5月24日、本学大学院プログラム「グローバル・リソース・マネジメント(GRM)」の履修生を中心とした約20名の学生に対し、講義を行ってくださいました。テーマは“The Methodology of Strategic Thinking: The Case of the Middle East”として、紛争解決のためにいかに外交が重要であるか、特に“人道主義の外交“を強調されました。
「世界情勢は絶えず変化し、新しい政治指導者が現れています。我々はお互いを尊重し、受け入れることに重点をおいた新たな外交の在り方を模索していかなくてはなりません。ただし、世界共通の基準あるいは価値観がなければ平和構築は難しい。変化は常に新しいアイディアとともにやってくるのです。」
講義の後、独裁国家や権威主義体制が変化への道を塞いでいますが、希望はあるのでしょうか?と聞いた学生に対し、氏は自分を楽観的な人間であると前置きし、現在トルコには隣国シリアから紛争を逃れて300万人もの難民が生活している状況を例に挙げ、もし希望に満ちあふれている状況なら変化を生むアイディアは出てこないだろうと話しました。

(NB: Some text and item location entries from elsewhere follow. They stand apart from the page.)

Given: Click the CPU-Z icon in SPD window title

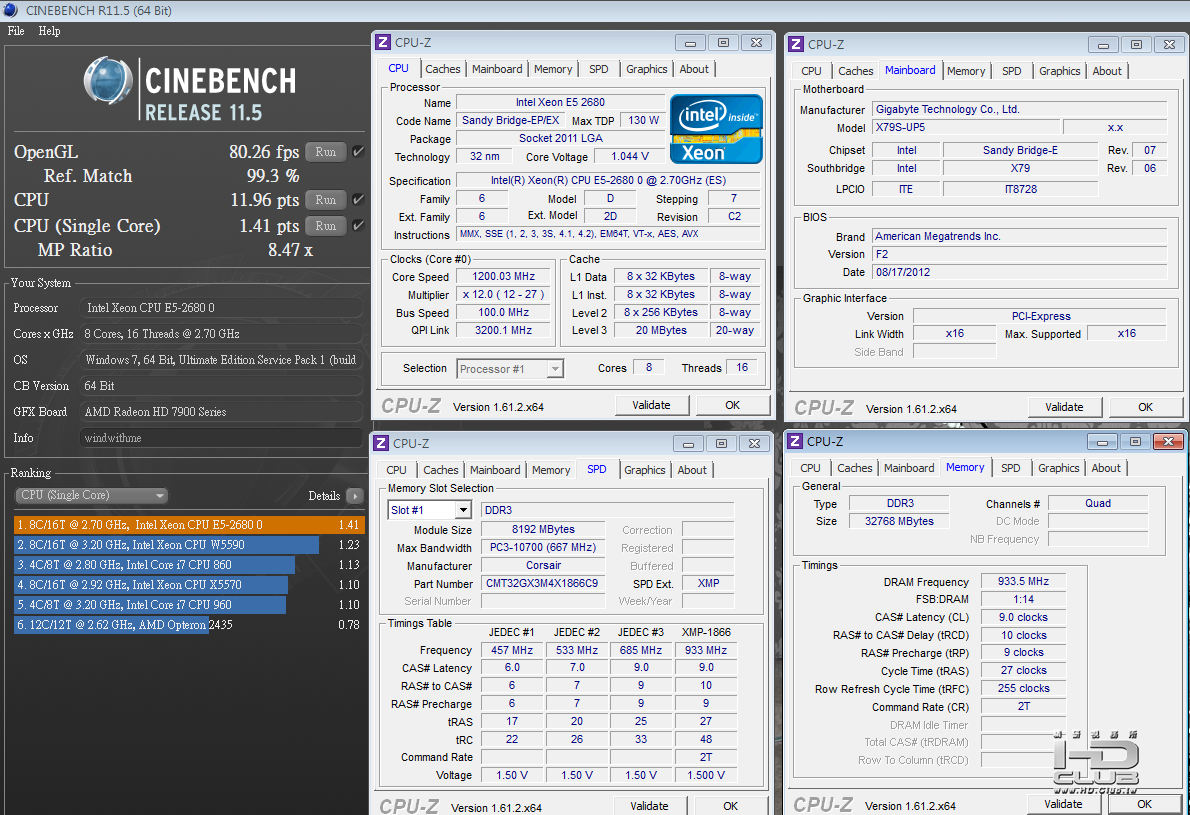Looking at the screenshot, I should click(381, 443).
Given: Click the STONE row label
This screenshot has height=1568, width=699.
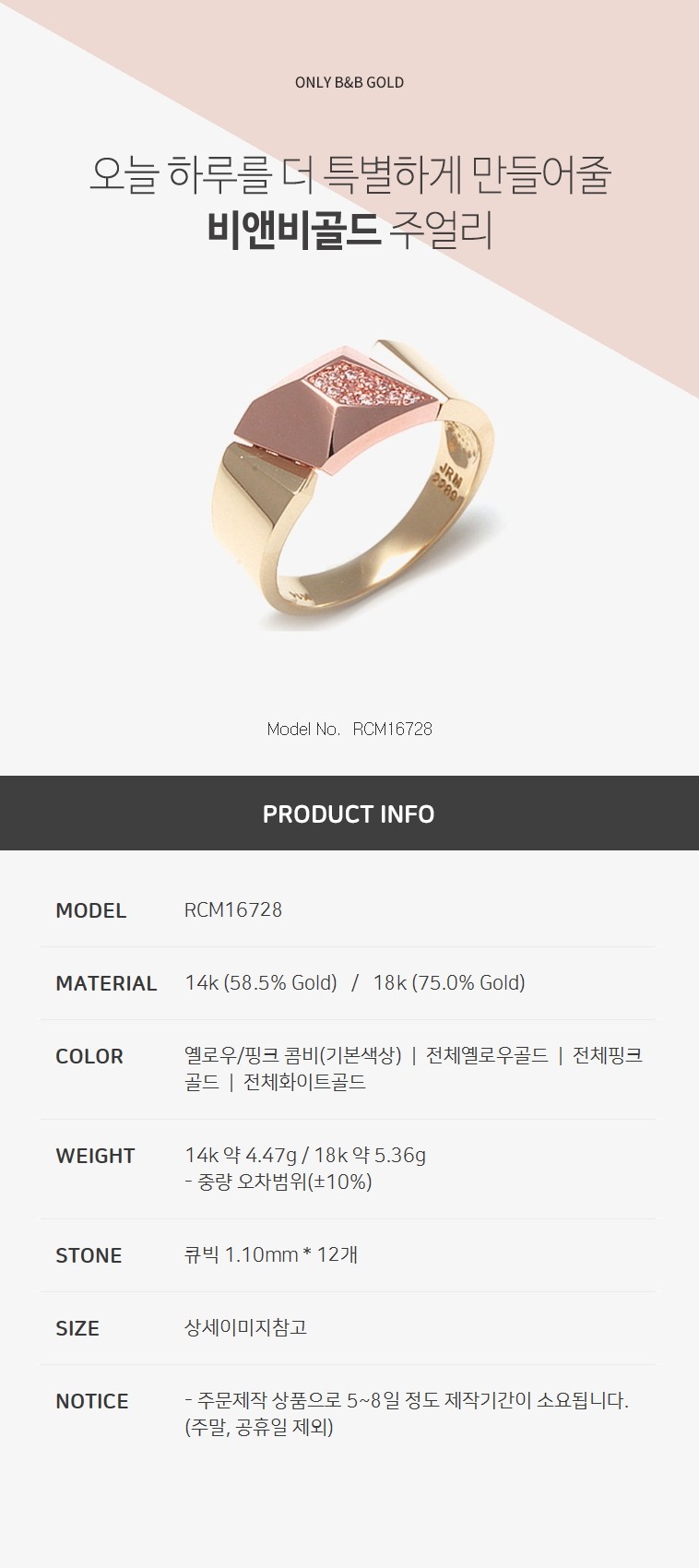Looking at the screenshot, I should 89,1255.
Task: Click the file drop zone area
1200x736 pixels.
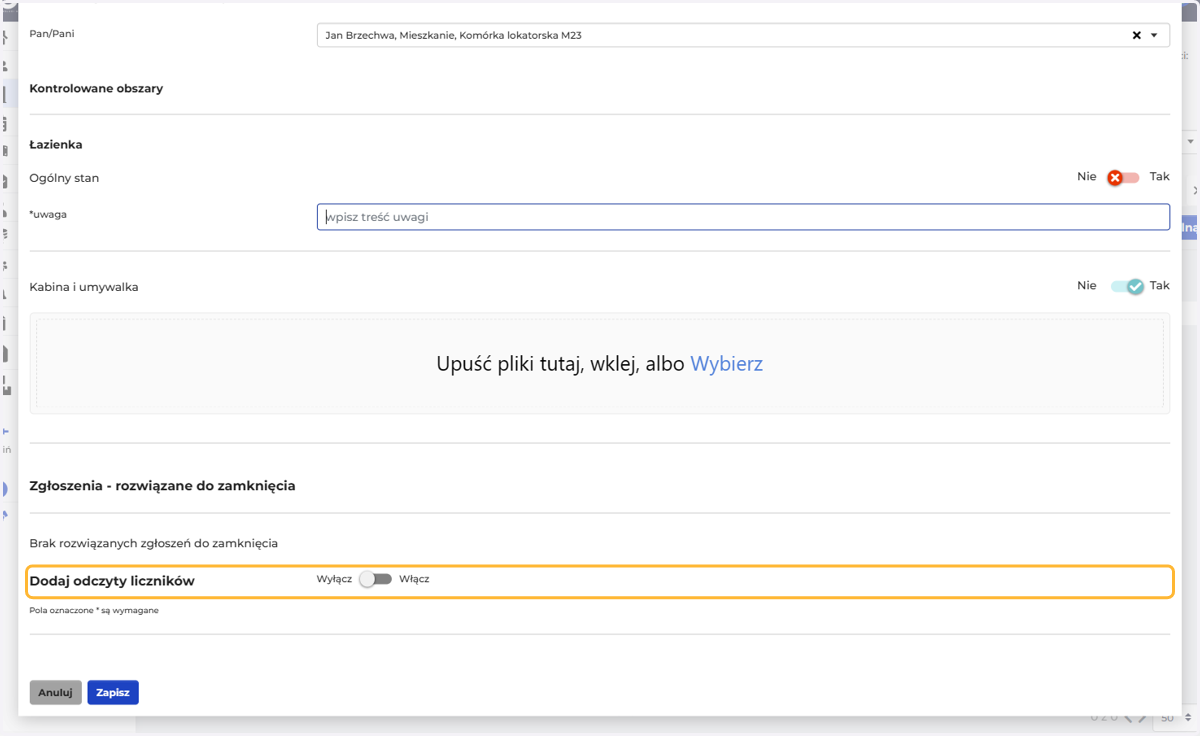Action: pos(600,364)
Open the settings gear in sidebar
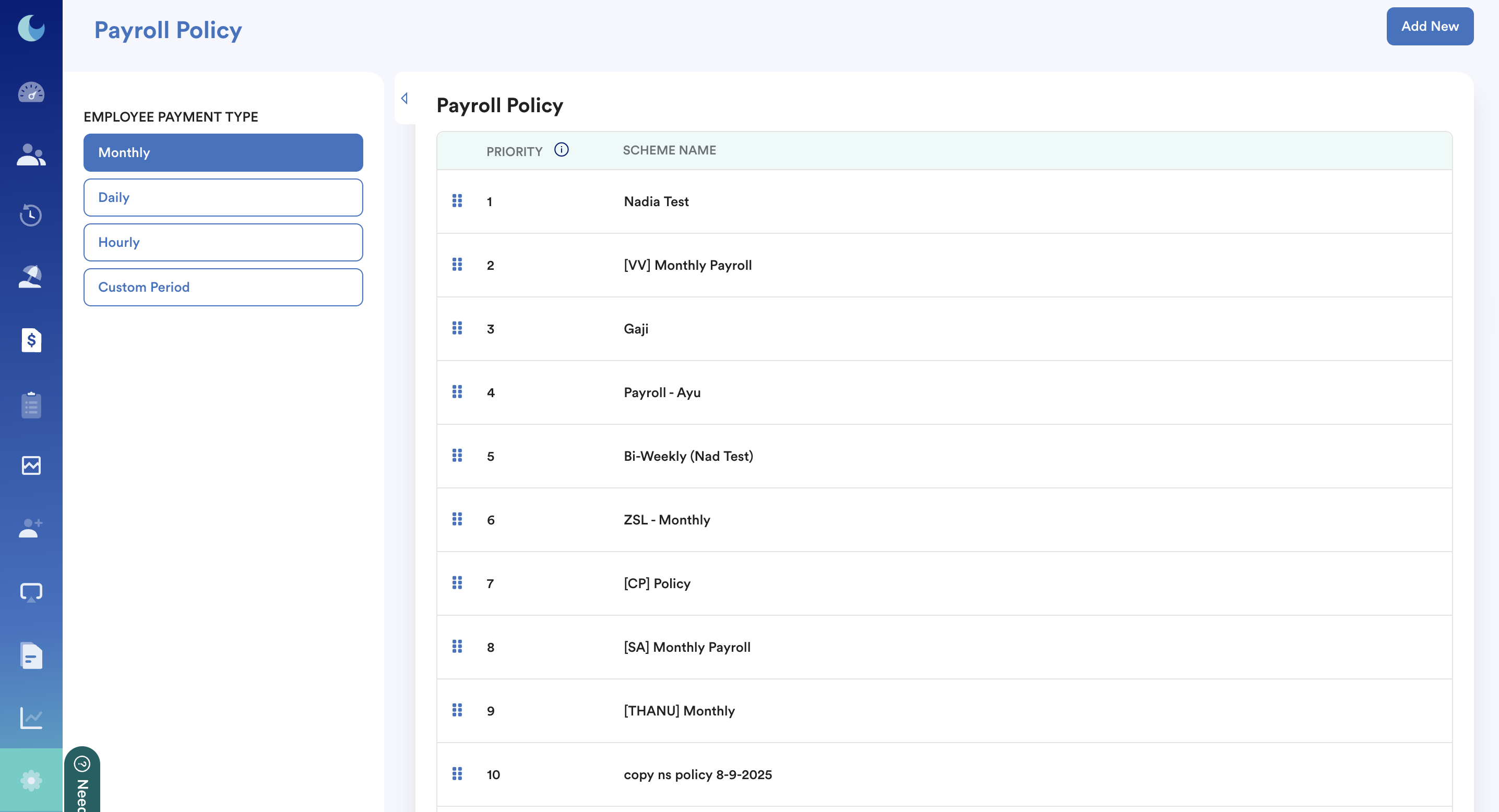Image resolution: width=1499 pixels, height=812 pixels. point(31,780)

「2011年以降、トルコ内のシリア難民の救済費用は200億ドルを越えています。しかし、たとえシリア人がトルコ国内の病院に駆け込んできても、追い返すことはできないのです。それは、長年のトルコとイスラム文化の関係なのです。トルコの人々は助けを求めている人に対して背を向けることは決してしません。」
同日午後には、学内外およそ100名の聴講者を前にスピーチをしていただきました。世界が今、直面している行き詰まりや危機について、大戦や冷戦が終了した後の新しいルールが支配する現代についてまずお話しされました。「17世紀のウェストファリア条約はヨーロッパの三十年戦争を終わらせました。第一次世界大戦の終結後には、国際連盟が設立され、第二次世界大戦後には、国際連合が設立されました。しかし、1989年の冷戦終結の際には、紛争を解決するための原則、価値観など判断の基準として機能する組織や枠組み(協議、国際機構)がありませんでした。現代の政治は、対立政党の意見や市民の苦情を聞き入れることのない非常に自己保身的なのです。」
スピーチの後、聴衆からの国際的な課題や紛争について質問に答えてくださいました。氏は学生の質問に率直に気さくに答えてくださいました。氏のリーダーシップスタイルを教えてくださいと聞いた学生に対し、“心に平和を持っておくこと“、それがリーダーにとって最も重要な資質だと答えました。
氏は大変フレンドリーで打ち解けやすく、また鋭い知力をお持ちで、そのことが政治家として、教育者としてすばらしいキャリアを築いています。氏の提唱する国際的な課題への新しい視点というものは、我々が共通の価値観や包括性をもって取り組めば有効に働くかもしれません。